Required work
Leaving out all pictures, return exactly the lines from the one that contains "Click the zoom in magnifier icon" through the end of the data below.

Collected data entries
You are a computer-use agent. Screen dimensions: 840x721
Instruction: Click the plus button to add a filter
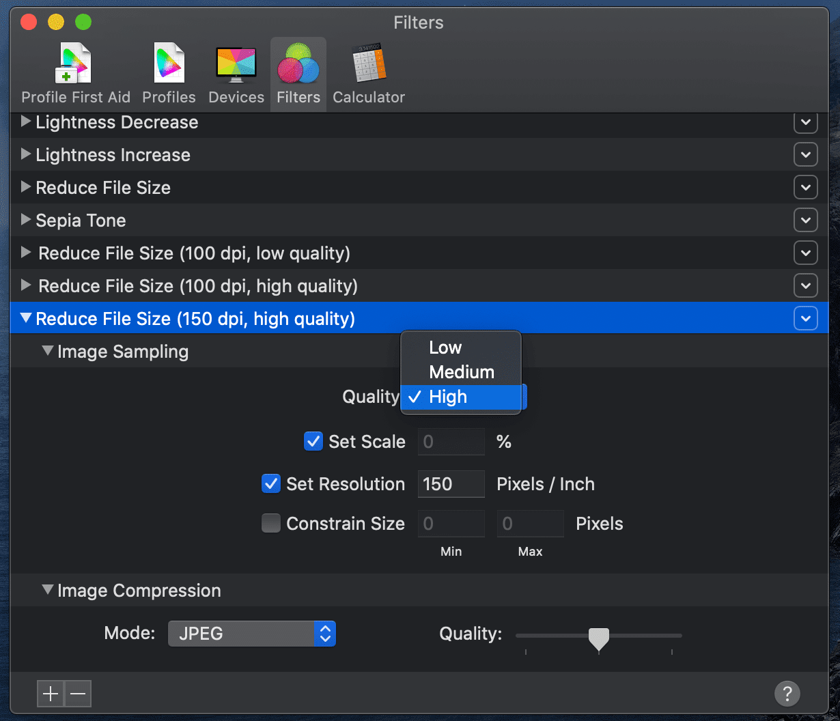[51, 694]
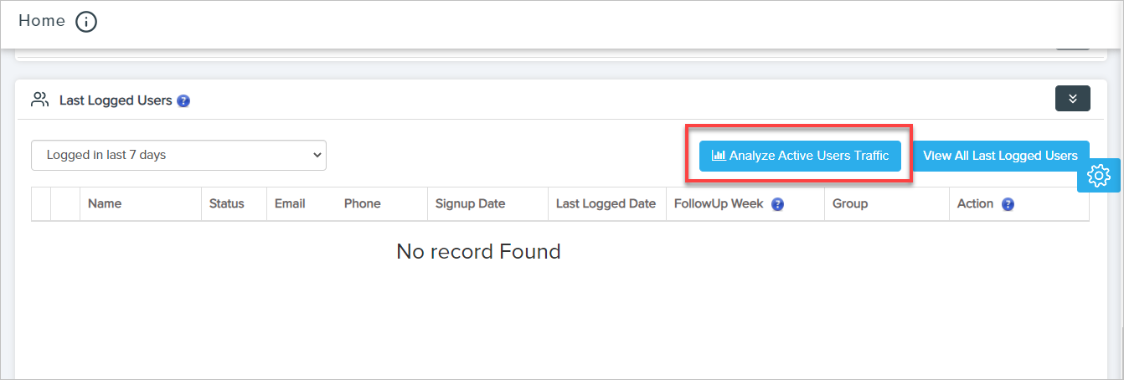1124x380 pixels.
Task: Click the Phone column header
Action: (362, 203)
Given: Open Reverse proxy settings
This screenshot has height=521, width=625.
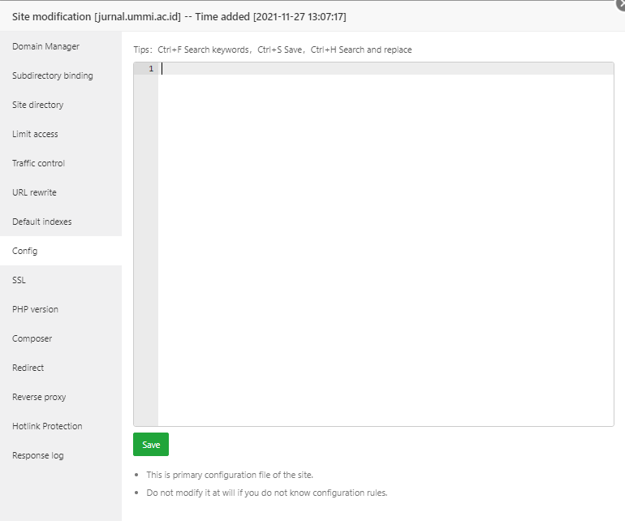Looking at the screenshot, I should tap(39, 397).
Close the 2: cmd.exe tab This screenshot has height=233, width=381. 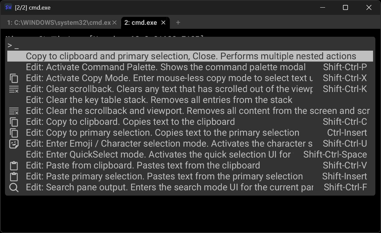[163, 23]
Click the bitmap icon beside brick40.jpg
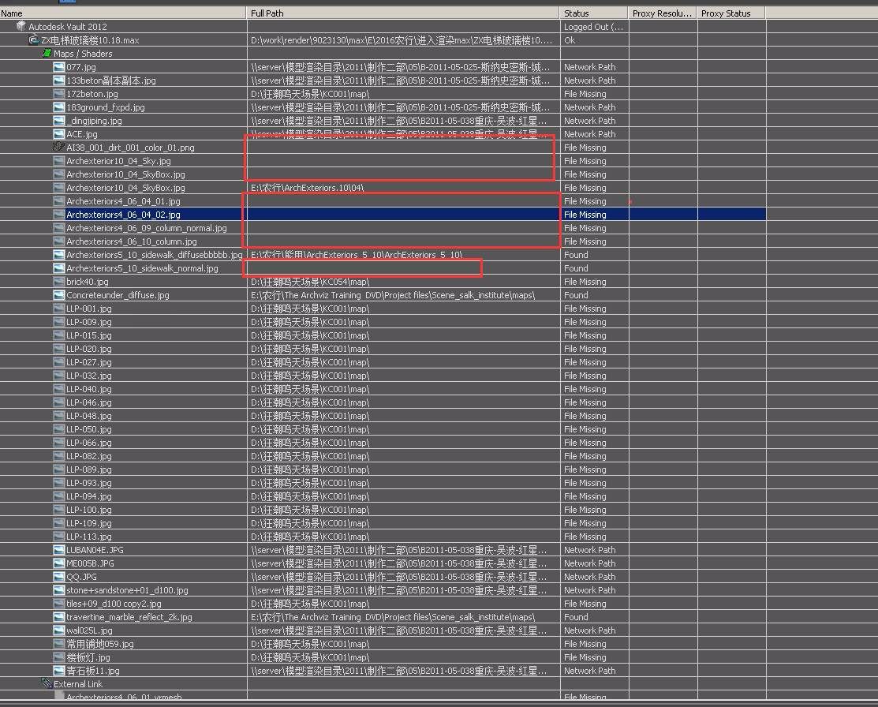Viewport: 878px width, 707px height. point(59,282)
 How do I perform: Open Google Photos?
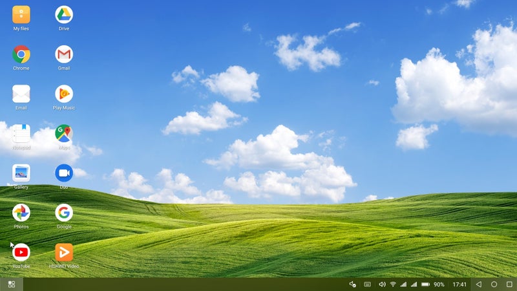[21, 213]
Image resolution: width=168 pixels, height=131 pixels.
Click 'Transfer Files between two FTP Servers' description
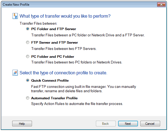(x=64, y=49)
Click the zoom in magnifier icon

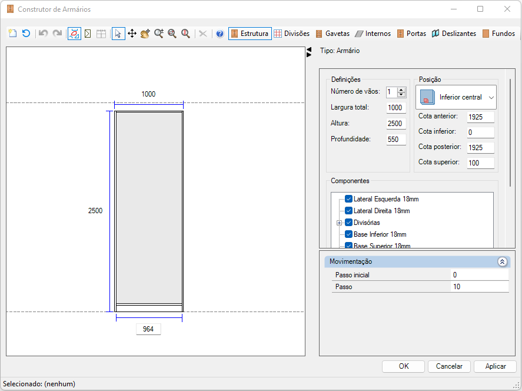[x=159, y=34]
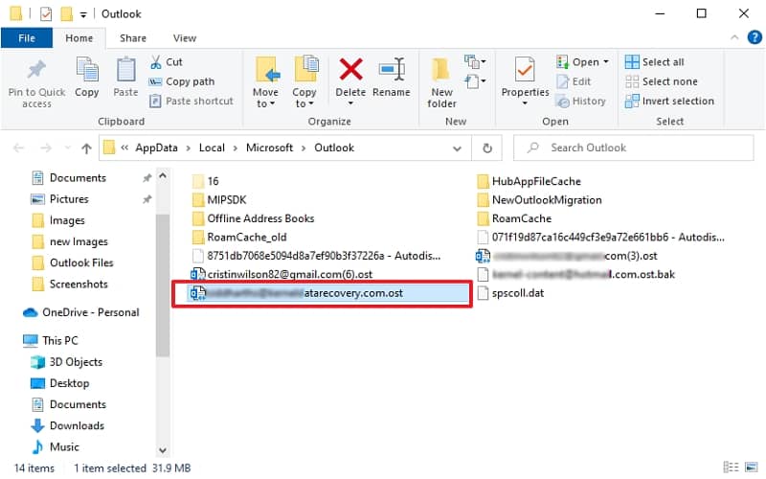
Task: Switch to the View ribbon tab
Action: pos(185,38)
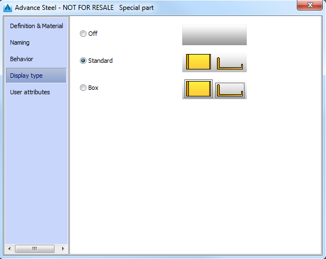Click the Advance Steel logo icon

pyautogui.click(x=8, y=8)
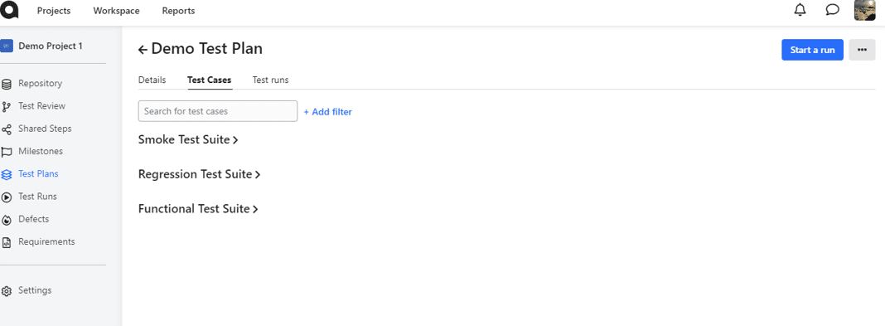Click the Start a run button
The height and width of the screenshot is (326, 885).
click(x=812, y=50)
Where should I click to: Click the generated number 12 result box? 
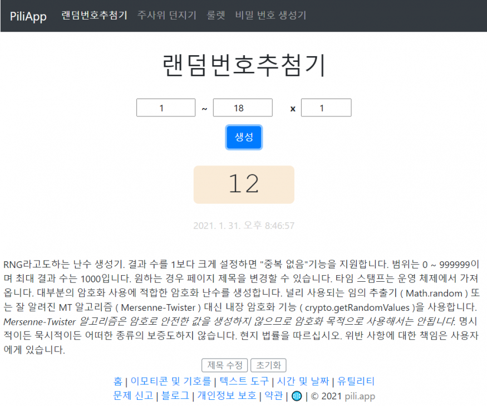tap(244, 184)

Response area
Click the zoom in magnifier icon

[x=159, y=34]
Task: Switch to the View ribbon tab
Action: pos(185,38)
Click the Advance Steel logo icon

pyautogui.click(x=8, y=8)
Click the Start a run button
The height and width of the screenshot is (326, 885).
click(x=812, y=50)
Where should I click to: Click the generated number 12 result box? 
tap(244, 184)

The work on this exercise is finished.